Es interesante pensar en la asimetría que rodea el tratamiento
literario de la ascendencia. Mientras la figura del padre domina muchas de las
obras reconocidas como significativas y señeras en el canon (nomás pensemos en
Kafka o en Rulfo), la figura de la madre siempre es relegada a segundos o terceros
términos. No afirmo que no se trate, ahí están los realistas rusos elaborando
sus relatos acerca de las madres como faro de comportamiento y superyó omnipresente;
lo que intento decir es que la figura del padre adquiere siempre una relevancia
mayor en las poéticas de muchos escritores. Incluso el padre ausente conforma
un arquetipo que en literaturas como la latinoamericana tiene un lugar
privilegiado en términos de representación.
Es por eso
que me llama la atención la manera en cómo en años recientes se ha abordado la
figura de la madre como una preocupación que permite reflexionar sobre su
configuración y, al mismo tiempo, cuestionar los estereotipos que alrededor de la
maternidad y sus virtudes se han tejido. Los maridos de mi madre de Joel
Flores y La reina está muerta de Ira Franco son ejemplos de lo que
menciono. Un nuevo texto se añade a este abordaje.
Esto no
es una canción de amor (Paraíso Perdido, 2020) aborda una historia cuyos
temas son variados y que intentaré describir brevemente, pero es claro que uno
de sus ejes es la relación materno filial entre la narradora protagonista y su
madre. Hay una amorosa relación de cómo los prejuicios propios de la
adolescencia ceden ante el gozo de la cercanía, la convivencia y la autenticidad
de la progenitora. Romina, el personaje principal, cuenta los viajes que
emprendían juntas a través de la carretera hacia destinos de descanso, descanso
sobre todo del mundo masculino representado por el padre y el resto de los hermanos,
todos varones. Ante la necesidad de hablar en una reunión familiar en honor a
la madre recientemente muerta, Romina realiza un corte de caja en el cual
reconoce el maravilloso ser humano que su madre fue, más allá de todos los
defectos que su propia humanidad le impuso.
Abril Posas
(Guadalajara, 1982) construye una historia sobre sororidad y feminismo.
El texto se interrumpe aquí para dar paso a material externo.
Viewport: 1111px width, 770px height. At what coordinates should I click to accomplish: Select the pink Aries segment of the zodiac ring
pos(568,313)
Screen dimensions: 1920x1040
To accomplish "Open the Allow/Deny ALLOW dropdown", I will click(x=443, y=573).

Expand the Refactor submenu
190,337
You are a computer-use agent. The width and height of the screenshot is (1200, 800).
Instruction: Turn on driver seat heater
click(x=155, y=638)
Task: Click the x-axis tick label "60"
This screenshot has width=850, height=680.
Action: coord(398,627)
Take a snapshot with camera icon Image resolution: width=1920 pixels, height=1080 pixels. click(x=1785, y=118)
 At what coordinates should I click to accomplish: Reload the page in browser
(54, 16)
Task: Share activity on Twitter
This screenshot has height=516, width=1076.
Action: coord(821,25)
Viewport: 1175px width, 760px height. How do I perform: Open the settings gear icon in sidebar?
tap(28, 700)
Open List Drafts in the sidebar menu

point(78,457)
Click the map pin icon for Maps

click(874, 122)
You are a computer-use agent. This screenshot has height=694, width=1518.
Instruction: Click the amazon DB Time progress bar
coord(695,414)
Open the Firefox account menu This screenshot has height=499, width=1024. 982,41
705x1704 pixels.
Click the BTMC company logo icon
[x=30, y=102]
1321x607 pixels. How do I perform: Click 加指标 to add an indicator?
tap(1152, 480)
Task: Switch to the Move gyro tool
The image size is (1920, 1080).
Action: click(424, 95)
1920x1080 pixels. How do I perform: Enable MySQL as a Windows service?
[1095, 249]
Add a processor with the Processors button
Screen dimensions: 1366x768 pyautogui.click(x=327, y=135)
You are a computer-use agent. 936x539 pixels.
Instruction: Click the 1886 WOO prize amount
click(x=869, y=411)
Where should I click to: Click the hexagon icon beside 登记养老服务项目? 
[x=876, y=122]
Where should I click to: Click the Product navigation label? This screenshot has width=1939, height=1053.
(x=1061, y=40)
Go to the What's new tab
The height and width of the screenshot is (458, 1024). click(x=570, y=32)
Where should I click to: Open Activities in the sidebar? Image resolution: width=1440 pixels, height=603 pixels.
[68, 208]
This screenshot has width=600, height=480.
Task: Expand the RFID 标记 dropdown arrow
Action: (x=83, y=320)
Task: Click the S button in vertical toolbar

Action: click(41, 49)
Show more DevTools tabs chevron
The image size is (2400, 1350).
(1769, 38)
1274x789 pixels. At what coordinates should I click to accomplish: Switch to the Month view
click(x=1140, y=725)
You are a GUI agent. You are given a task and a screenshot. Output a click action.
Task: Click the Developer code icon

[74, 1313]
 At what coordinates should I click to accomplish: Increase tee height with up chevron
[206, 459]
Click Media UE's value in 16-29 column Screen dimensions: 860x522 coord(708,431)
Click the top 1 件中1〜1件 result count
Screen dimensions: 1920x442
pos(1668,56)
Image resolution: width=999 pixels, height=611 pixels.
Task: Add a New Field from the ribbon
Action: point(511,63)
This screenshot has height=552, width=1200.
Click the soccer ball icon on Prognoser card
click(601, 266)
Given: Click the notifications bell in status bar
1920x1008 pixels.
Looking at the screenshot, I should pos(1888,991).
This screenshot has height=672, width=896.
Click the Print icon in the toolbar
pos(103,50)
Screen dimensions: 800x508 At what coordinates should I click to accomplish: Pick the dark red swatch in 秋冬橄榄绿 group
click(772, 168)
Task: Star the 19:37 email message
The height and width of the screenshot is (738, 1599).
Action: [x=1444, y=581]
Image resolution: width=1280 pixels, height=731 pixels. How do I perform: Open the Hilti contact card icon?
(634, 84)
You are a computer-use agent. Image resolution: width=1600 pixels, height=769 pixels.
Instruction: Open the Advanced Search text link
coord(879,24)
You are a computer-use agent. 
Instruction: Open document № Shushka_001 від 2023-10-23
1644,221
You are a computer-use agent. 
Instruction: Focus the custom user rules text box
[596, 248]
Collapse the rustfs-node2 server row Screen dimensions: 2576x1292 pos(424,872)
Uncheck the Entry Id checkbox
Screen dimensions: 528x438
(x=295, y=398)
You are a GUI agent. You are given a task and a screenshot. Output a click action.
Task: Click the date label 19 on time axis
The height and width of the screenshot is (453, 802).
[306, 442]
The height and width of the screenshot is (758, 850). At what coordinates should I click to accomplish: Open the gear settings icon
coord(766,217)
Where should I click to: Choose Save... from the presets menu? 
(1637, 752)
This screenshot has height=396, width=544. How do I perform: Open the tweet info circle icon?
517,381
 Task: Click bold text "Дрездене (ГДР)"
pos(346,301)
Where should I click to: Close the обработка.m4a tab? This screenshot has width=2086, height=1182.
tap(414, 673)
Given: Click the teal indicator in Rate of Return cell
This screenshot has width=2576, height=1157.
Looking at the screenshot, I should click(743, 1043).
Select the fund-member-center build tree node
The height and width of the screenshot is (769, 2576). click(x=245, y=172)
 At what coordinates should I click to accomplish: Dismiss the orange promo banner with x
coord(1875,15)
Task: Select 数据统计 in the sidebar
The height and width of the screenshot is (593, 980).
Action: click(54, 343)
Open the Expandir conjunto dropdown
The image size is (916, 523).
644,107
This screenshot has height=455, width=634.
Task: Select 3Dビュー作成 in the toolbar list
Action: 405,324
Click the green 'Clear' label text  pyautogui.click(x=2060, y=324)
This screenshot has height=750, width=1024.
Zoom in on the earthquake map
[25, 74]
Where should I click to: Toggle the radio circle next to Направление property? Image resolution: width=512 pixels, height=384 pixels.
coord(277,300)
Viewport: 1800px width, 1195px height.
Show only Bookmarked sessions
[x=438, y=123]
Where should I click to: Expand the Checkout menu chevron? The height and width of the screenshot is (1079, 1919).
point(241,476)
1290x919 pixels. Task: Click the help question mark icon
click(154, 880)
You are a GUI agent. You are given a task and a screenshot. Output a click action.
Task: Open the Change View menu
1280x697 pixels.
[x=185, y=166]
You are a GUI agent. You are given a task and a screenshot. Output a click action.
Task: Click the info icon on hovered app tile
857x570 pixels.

Un
feminismo que no se plantea en términos doctrinarios sino a través de las
acciones que conforman la trama: la mejor amiga cuyo talento es despreciado y
explotado por una estructura que no concibe el cuestionamiento de sus propios y
caducos estándares machistas; la chica que, cuando parece ceder a las
expectativas del amor romántico tipo chick flick, elige la presencia y
la compañía de aquella aliada que siempre está presente en los momentos
necesarios; la batalla campal en un concierto de punk en donde los rockers
machines se sienten desplazados y reaccionan de la manera tradicional: a través
de la violencia; la figura de la madre como alguien que guio de manera
despreocupada las acciones de la hija, en búsqueda, quizás sin saberlo, de que
ésta fuera autosuficiente.
Hay música.
Mucha música. Música noventera, tracks de bandas y solistas que cargaban
sobre sí el adjetivo de alternativas, música patrimonio de unos cuantos
guardianes del secreto que se reconocían a partir de detalles difíciles de
pasar por alto, afinidades electivas como las que unen a Los Incómodos, la
banda de covers que entona esas canciones como himno de guerra y posibilidad de
reafirmar la identidad. Pero también está Daniela Romo, Dulce y las baladistas
que desde el hit parade de Siempre en domingo construyeron de manera
consistente la educación sentimental de las mexicanas adictas al azote
romántico. No hay un juicio de valor sobre la “calidad” de la música, sino el
reconocimiento de la tolerancia y comprensión de la circunstancia de cada
persona como el único motivo de empatía y reconocimiento de la otredad.
La cultura
pop es una parte importante en la serie de códigos a descifrar dentro de esta
novela. La televisión y las referencias a diversas series se convierten en
guiños que buscan complicidad en aquellos que reconocen la coetaneidad de
esperar una hora y día específicos para seguir las aventuras de los personajes
que nos divertían o nos emocionaban. Y la primera persona es adrede, porque hay
en esta obra una especie de narración generacional que nos habla directamente a
quienes nos reconocemos similares a Romina.
El relevo
generacional, que se manifiesta como violento choque, aparece también en forma
de contacto digital, susceptibilidad border y manejo de códigos que, al
menos a mí, me parecieron ajenos. La protagonista lidia con las consecuencias
de compartir el espacio de trabajo y el mundo con aquellos que con preocupaciones
distintas y perspectivas diversas reclaman su lugar en el mundo y su derecho a
ser. La apropiación de facto de todo lo novedoso.
Esto no
es una canción de amor es, en conclusión, una obra en donde las otredades
se reconocen como cuestiones cercanas y en donde la reflexión acerca de nuestra
identidad, gustos y elecciones vitales no dejará indiferente al lector.